Your answer must be an exact transcription of every record.

*** EXCERPTED DATA Section Begins ***

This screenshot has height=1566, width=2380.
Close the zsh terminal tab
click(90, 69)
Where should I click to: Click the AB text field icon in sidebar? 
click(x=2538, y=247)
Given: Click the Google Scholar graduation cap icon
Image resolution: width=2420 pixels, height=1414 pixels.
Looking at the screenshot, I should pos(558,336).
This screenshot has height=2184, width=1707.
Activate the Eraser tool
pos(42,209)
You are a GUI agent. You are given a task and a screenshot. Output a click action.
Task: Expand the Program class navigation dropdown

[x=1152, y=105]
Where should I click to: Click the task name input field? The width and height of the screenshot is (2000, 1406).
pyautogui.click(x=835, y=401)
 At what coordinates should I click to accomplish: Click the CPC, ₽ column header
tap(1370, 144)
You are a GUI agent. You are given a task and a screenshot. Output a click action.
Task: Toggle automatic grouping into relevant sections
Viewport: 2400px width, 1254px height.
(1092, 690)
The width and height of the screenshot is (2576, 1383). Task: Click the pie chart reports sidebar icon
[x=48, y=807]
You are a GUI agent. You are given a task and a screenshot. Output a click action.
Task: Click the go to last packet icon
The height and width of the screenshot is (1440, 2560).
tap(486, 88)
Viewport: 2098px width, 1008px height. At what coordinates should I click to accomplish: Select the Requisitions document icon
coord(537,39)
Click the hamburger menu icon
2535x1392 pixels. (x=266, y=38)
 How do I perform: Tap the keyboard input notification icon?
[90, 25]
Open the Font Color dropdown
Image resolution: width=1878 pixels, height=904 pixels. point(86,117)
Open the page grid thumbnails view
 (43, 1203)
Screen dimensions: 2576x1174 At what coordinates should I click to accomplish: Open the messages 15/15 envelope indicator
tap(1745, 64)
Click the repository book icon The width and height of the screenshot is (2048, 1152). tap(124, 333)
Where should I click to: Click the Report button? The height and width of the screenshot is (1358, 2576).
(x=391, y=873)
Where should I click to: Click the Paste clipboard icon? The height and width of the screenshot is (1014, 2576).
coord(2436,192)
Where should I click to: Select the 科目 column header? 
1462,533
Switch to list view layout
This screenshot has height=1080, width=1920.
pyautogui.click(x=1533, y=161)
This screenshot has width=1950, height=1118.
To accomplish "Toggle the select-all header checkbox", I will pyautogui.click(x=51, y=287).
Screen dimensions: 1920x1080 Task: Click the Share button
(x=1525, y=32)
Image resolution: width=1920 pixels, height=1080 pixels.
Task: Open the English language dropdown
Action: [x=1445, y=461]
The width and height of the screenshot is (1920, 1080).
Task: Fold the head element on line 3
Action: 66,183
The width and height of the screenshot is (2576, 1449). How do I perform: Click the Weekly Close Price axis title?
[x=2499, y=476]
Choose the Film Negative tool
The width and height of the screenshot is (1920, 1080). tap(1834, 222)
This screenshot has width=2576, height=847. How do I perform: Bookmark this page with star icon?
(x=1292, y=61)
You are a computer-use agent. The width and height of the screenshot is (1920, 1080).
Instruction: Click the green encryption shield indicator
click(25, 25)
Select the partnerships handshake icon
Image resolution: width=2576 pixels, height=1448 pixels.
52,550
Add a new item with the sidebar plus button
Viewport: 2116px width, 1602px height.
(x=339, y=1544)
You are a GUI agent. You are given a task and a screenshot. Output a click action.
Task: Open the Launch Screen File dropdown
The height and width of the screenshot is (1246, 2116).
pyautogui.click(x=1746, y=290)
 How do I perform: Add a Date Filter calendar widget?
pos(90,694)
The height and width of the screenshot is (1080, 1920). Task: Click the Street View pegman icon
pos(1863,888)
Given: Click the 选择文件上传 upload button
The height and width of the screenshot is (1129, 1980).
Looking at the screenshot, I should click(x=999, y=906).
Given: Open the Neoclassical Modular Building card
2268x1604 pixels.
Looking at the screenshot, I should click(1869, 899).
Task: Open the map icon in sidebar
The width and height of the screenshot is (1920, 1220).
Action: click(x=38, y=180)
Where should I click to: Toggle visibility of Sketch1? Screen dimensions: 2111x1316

*** EXCERPTED DATA Section Ends ***

> [ANSWER SPACE]
This screenshot has height=1566, width=2380.
Close the zsh terminal tab
click(90, 69)
Where should I click to: Click the AB text field icon in sidebar? 
click(x=2538, y=247)
Given: Click the Google Scholar graduation cap icon
Image resolution: width=2420 pixels, height=1414 pixels.
Looking at the screenshot, I should pos(558,336).
This screenshot has height=2184, width=1707.
Activate the Eraser tool
pos(42,209)
You are a GUI agent. You are given a task and a screenshot. Output a click action.
Task: Expand the Program class navigation dropdown

[x=1152, y=105]
Where should I click to: Click the task name input field? The width and height of the screenshot is (2000, 1406).
pyautogui.click(x=835, y=401)
 At what coordinates should I click to accomplish: Click the CPC, ₽ column header
tap(1370, 144)
You are a GUI agent. You are given a task and a screenshot. Output a click action.
Task: Toggle automatic grouping into relevant sections
Viewport: 2400px width, 1254px height.
(1092, 690)
The width and height of the screenshot is (2576, 1383). Task: Click the pie chart reports sidebar icon
[x=48, y=807]
You are a GUI agent. You are given a task and a screenshot. Output a click action.
Task: Click the go to last packet icon
The height and width of the screenshot is (1440, 2560).
tap(486, 88)
Viewport: 2098px width, 1008px height. At what coordinates should I click to accomplish: Select the Requisitions document icon
coord(537,39)
Click the hamburger menu icon
2535x1392 pixels. (x=266, y=38)
 How do I perform: Tap the keyboard input notification icon?
[90, 25]
Open the Font Color dropdown
Image resolution: width=1878 pixels, height=904 pixels. point(86,117)
Open the page grid thumbnails view
 (43, 1203)
Screen dimensions: 2576x1174 At what coordinates should I click to accomplish: Open the messages 15/15 envelope indicator
tap(1745, 64)
Click the repository book icon The width and height of the screenshot is (2048, 1152). tap(124, 333)
Where should I click to: Click the Report button? The height and width of the screenshot is (1358, 2576).
(x=391, y=873)
Where should I click to: Click the Paste clipboard icon? The height and width of the screenshot is (1014, 2576).
coord(2436,192)
Where should I click to: Select the 科目 column header? 
1462,533
Switch to list view layout
This screenshot has height=1080, width=1920.
pyautogui.click(x=1533, y=161)
This screenshot has width=1950, height=1118.
To accomplish "Toggle the select-all header checkbox", I will pyautogui.click(x=51, y=287).
Screen dimensions: 1920x1080 Task: Click the Share button
(x=1525, y=32)
Image resolution: width=1920 pixels, height=1080 pixels.
Task: Open the English language dropdown
Action: [x=1445, y=461]
The width and height of the screenshot is (1920, 1080).
Task: Fold the head element on line 3
Action: 66,183
The width and height of the screenshot is (2576, 1449). How do I perform: Click the Weekly Close Price axis title?
[x=2499, y=476]
Choose the Film Negative tool
The width and height of the screenshot is (1920, 1080). tap(1834, 222)
This screenshot has width=2576, height=847. How do I perform: Bookmark this page with star icon?
(x=1292, y=61)
You are a computer-use agent. The width and height of the screenshot is (1920, 1080).
Instruction: Click the green encryption shield indicator
click(25, 25)
Select the partnerships handshake icon
Image resolution: width=2576 pixels, height=1448 pixels.
52,550
Add a new item with the sidebar plus button
Viewport: 2116px width, 1602px height.
(x=339, y=1544)
You are a GUI agent. You are given a task and a screenshot. Output a click action.
Task: Open the Launch Screen File dropdown
The height and width of the screenshot is (1246, 2116).
pyautogui.click(x=1746, y=290)
 How do I perform: Add a Date Filter calendar widget?
pos(90,694)
The height and width of the screenshot is (1080, 1920). Task: Click the Street View pegman icon
pos(1863,888)
Given: Click the 选择文件上传 upload button
The height and width of the screenshot is (1129, 1980).
Looking at the screenshot, I should click(x=999, y=906).
Given: Open the Neoclassical Modular Building card
2268x1604 pixels.
Looking at the screenshot, I should click(1869, 899).
Task: Open the map icon in sidebar
The width and height of the screenshot is (1920, 1220).
Action: click(x=38, y=180)
Where should I click to: Toggle visibility of Sketch1? Screen dimensions: 2111x1316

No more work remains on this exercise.